(Stored entries)
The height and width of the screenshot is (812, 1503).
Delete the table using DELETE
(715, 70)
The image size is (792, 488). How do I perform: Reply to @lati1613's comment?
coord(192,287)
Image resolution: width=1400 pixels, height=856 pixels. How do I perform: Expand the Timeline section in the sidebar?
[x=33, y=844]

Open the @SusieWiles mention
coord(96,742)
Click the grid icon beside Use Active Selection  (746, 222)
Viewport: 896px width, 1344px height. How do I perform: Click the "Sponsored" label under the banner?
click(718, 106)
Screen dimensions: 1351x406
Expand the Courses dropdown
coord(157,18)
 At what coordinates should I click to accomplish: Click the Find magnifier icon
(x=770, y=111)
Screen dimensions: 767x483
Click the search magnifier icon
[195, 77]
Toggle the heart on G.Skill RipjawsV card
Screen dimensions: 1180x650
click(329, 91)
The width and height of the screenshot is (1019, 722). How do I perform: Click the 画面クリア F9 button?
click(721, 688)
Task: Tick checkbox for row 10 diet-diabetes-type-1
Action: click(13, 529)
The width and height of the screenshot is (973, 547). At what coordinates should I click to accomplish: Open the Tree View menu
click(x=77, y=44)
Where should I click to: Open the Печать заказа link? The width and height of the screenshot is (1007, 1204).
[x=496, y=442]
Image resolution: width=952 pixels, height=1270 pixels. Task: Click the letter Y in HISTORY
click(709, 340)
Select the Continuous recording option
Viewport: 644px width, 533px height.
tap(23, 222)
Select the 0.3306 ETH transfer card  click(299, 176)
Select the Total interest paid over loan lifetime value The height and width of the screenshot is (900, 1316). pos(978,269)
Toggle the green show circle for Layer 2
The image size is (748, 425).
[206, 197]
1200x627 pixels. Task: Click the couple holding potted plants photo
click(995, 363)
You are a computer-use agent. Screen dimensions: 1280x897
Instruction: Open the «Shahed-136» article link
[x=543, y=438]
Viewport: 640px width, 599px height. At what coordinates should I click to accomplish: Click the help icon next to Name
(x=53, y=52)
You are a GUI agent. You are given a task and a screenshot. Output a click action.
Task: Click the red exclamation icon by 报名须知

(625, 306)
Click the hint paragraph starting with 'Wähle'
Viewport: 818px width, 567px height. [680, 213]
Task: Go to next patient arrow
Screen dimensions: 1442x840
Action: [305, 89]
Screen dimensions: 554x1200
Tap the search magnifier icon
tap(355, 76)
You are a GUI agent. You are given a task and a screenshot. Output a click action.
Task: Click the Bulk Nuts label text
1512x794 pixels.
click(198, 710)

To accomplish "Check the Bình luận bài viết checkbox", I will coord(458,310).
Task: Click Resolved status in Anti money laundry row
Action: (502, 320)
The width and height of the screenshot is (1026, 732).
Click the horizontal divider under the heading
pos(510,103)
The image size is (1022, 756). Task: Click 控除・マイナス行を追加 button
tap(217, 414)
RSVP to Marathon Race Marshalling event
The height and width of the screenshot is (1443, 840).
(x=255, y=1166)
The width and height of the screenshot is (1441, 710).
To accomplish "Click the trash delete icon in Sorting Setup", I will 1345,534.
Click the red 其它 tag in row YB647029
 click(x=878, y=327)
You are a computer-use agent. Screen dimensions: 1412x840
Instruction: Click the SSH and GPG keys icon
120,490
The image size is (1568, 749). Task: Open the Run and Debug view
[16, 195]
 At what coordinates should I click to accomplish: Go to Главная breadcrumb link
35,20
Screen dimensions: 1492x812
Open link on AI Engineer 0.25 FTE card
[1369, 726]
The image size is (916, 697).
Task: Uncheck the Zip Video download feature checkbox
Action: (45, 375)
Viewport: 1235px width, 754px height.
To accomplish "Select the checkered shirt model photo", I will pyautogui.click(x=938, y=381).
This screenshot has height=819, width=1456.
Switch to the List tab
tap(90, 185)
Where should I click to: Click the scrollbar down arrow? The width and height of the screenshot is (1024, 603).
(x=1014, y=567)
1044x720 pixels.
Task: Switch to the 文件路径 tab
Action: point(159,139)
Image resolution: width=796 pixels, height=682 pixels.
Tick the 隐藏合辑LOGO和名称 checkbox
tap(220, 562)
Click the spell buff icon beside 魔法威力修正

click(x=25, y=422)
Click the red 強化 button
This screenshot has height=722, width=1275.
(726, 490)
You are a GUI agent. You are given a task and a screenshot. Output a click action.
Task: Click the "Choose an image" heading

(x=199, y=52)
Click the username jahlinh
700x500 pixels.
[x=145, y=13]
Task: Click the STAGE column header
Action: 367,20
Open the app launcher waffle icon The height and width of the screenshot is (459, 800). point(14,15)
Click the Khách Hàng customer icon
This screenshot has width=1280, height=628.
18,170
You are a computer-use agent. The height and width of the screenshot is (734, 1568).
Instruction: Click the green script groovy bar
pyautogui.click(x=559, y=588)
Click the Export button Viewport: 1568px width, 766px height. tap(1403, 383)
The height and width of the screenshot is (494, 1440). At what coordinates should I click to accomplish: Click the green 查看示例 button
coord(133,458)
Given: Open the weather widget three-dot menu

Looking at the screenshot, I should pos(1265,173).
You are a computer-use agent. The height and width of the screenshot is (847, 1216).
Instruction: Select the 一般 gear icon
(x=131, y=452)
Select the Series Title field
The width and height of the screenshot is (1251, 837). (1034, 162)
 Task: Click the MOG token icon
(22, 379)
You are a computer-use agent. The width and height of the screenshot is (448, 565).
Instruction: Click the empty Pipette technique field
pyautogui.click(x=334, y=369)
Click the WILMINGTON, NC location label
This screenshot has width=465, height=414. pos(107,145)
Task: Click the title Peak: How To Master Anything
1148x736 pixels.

**Requirement**
Beginning at the line above that contains "Toggle the green show circle for Layer 2", return each line exactly through the line that contains "The width and height of the screenshot is (1026, 732).", and no others.

**Response to the task**
Toggle the green show circle for Layer 2
The image size is (748, 425).
[206, 197]
1200x627 pixels. Task: Click the couple holding potted plants photo
click(995, 363)
You are a computer-use agent. Screen dimensions: 1280x897
Instruction: Open the «Shahed-136» article link
[x=543, y=438]
Viewport: 640px width, 599px height. At what coordinates should I click to accomplish: Click the help icon next to Name
(x=53, y=52)
You are a GUI agent. You are given a task and a screenshot. Output a click action.
Task: Click the red exclamation icon by 报名须知

(625, 306)
Click the hint paragraph starting with 'Wähle'
Viewport: 818px width, 567px height. [680, 213]
Task: Go to next patient arrow
Screen dimensions: 1442x840
Action: [305, 89]
Screen dimensions: 554x1200
Tap the search magnifier icon
tap(355, 76)
You are a GUI agent. You are given a task and a screenshot. Output a click action.
Task: Click the Bulk Nuts label text
1512x794 pixels.
click(198, 710)

To accomplish "Check the Bình luận bài viết checkbox", I will coord(458,310).
Task: Click Resolved status in Anti money laundry row
Action: (502, 320)
The width and height of the screenshot is (1026, 732).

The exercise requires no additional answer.